• [PROBLEM TO WORK ON] In how many lines of the entries below does "Barrierefreiheit" appear? Give only the number.

• [DATA UNDER STUDY]
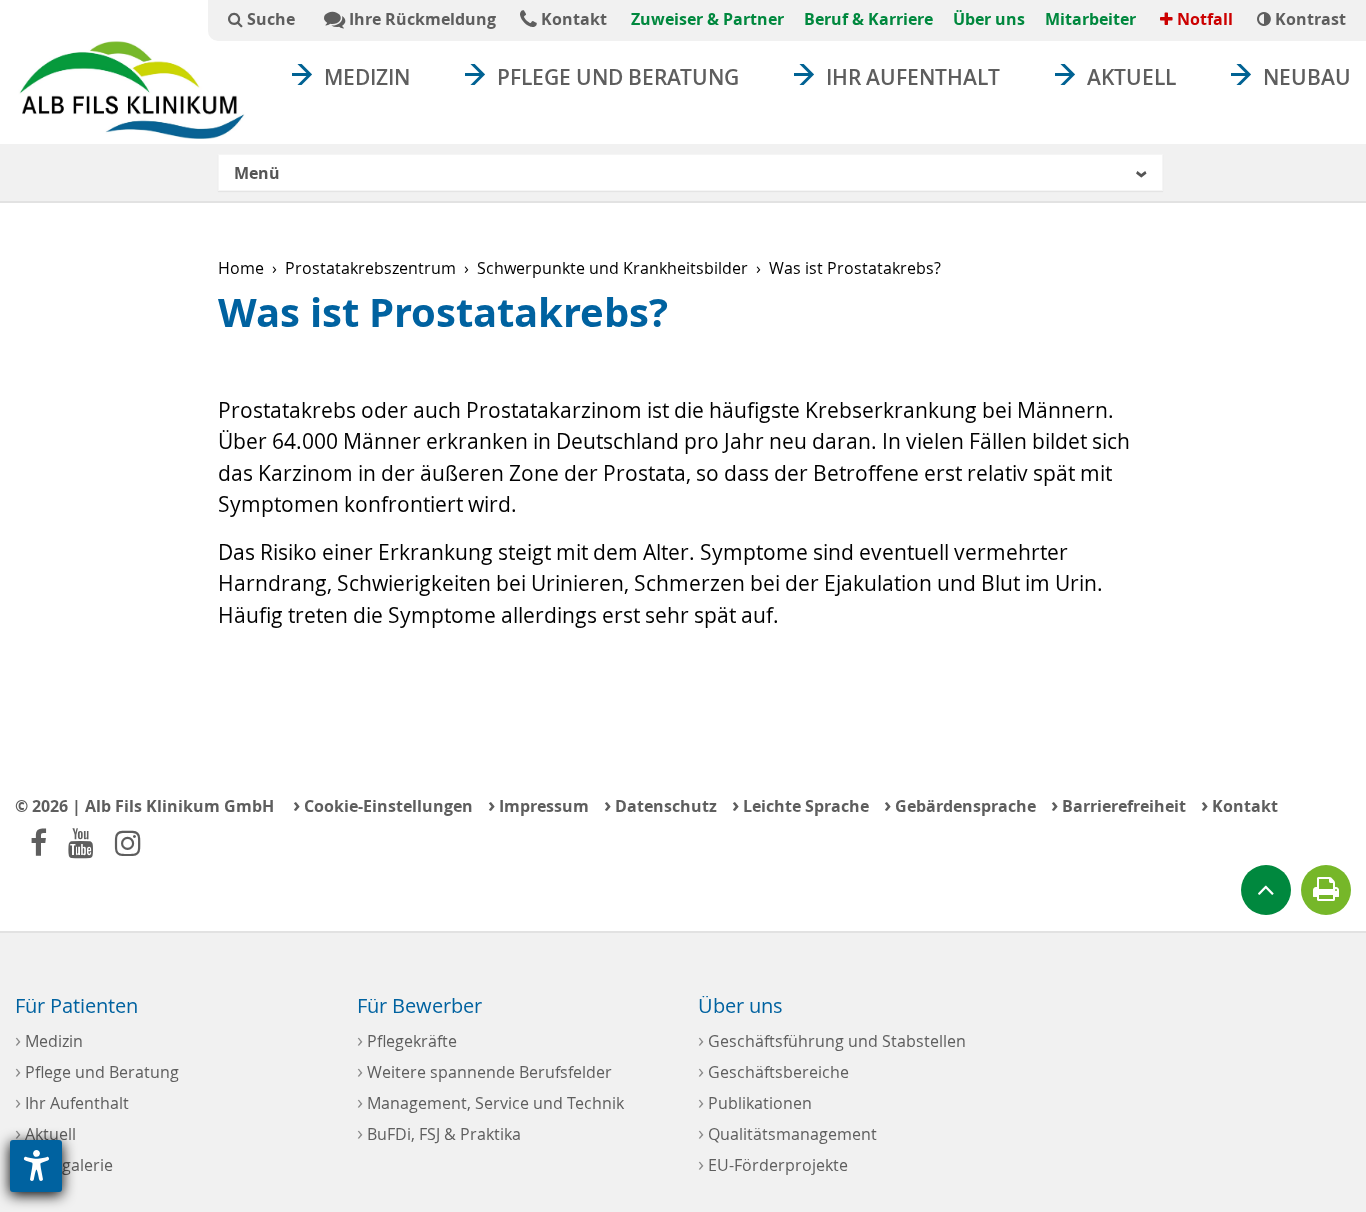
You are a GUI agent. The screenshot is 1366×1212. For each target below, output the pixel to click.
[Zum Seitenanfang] (1266, 890)
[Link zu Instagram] (128, 842)
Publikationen (755, 1101)
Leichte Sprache (800, 804)
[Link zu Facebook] (38, 842)
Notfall (1203, 19)
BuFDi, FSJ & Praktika (439, 1132)
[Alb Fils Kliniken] (131, 89)
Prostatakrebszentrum (370, 268)
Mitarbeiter (1090, 19)
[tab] (690, 173)
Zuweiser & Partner (707, 19)
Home (241, 268)
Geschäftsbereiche (773, 1070)
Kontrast (1308, 19)
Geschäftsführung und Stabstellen (832, 1039)
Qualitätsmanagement (787, 1132)
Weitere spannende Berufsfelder (484, 1070)
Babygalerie (64, 1163)
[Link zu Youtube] (81, 842)
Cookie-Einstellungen (383, 804)
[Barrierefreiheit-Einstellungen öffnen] (36, 1166)
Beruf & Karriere (868, 19)
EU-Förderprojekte (773, 1163)
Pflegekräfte (407, 1039)
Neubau (1307, 77)
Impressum (538, 804)
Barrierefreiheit (1118, 804)
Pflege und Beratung (618, 77)
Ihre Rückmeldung (420, 19)
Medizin (367, 77)
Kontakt (572, 19)
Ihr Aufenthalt (913, 77)
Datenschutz (660, 804)
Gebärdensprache (960, 804)
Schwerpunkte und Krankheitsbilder (612, 268)
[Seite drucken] (1326, 890)
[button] (690, 174)
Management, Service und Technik (490, 1101)
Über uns (989, 19)
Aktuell (1131, 77)
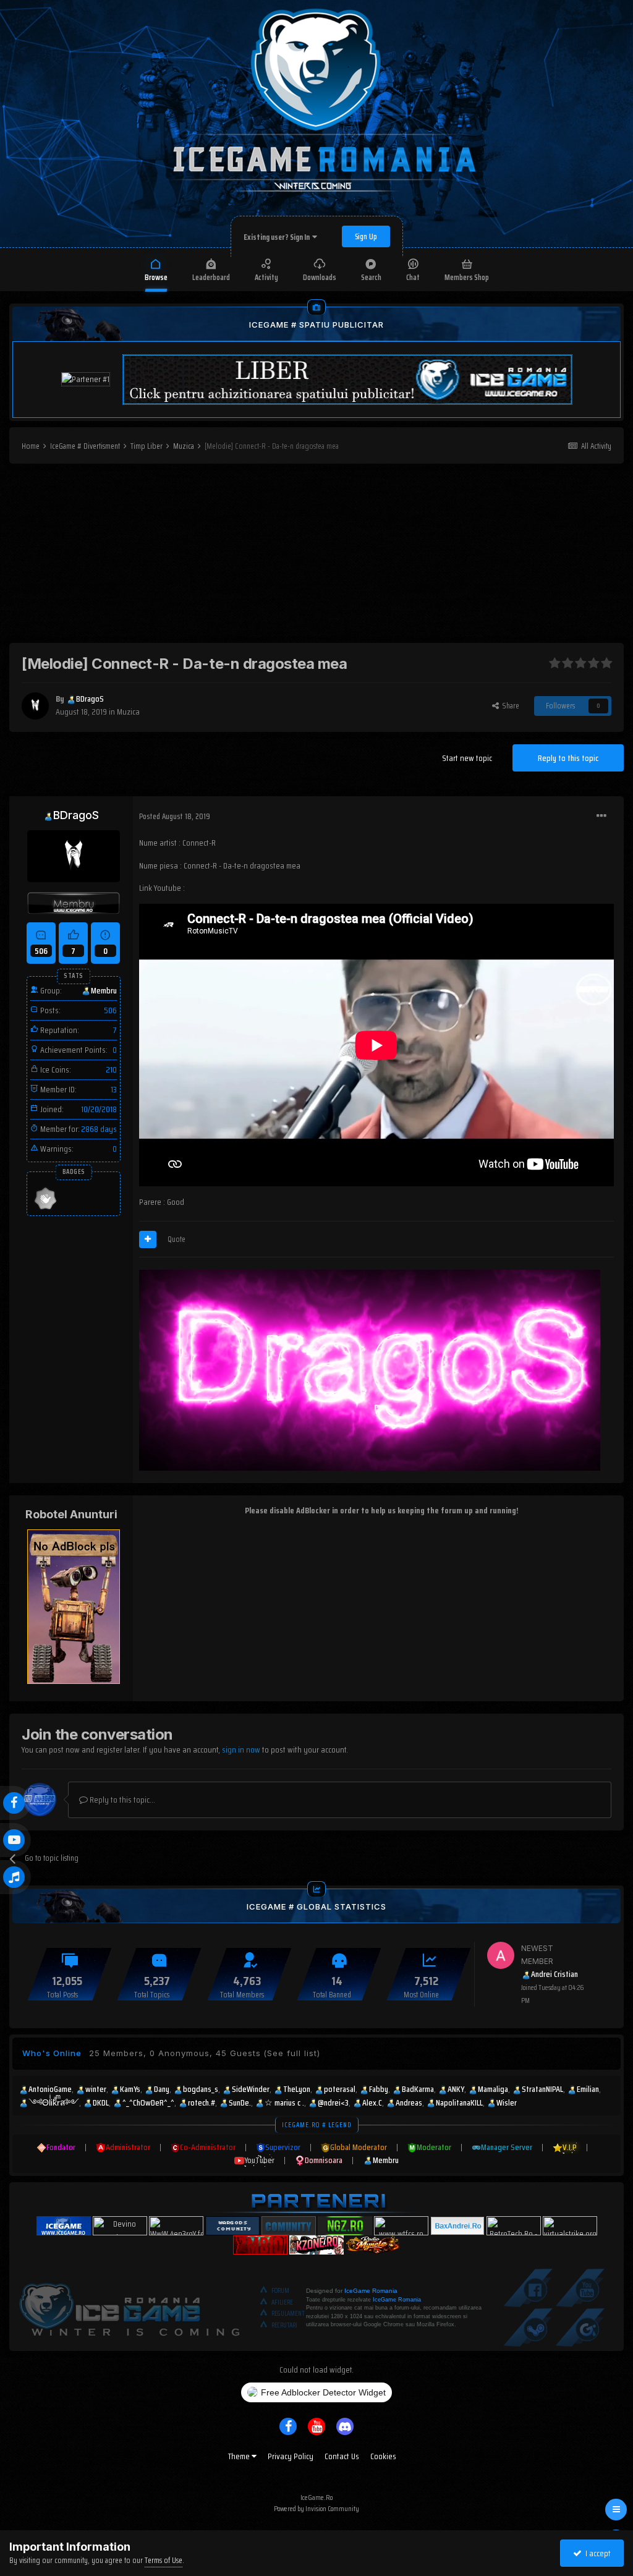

• [YOUR RESPONSE] 2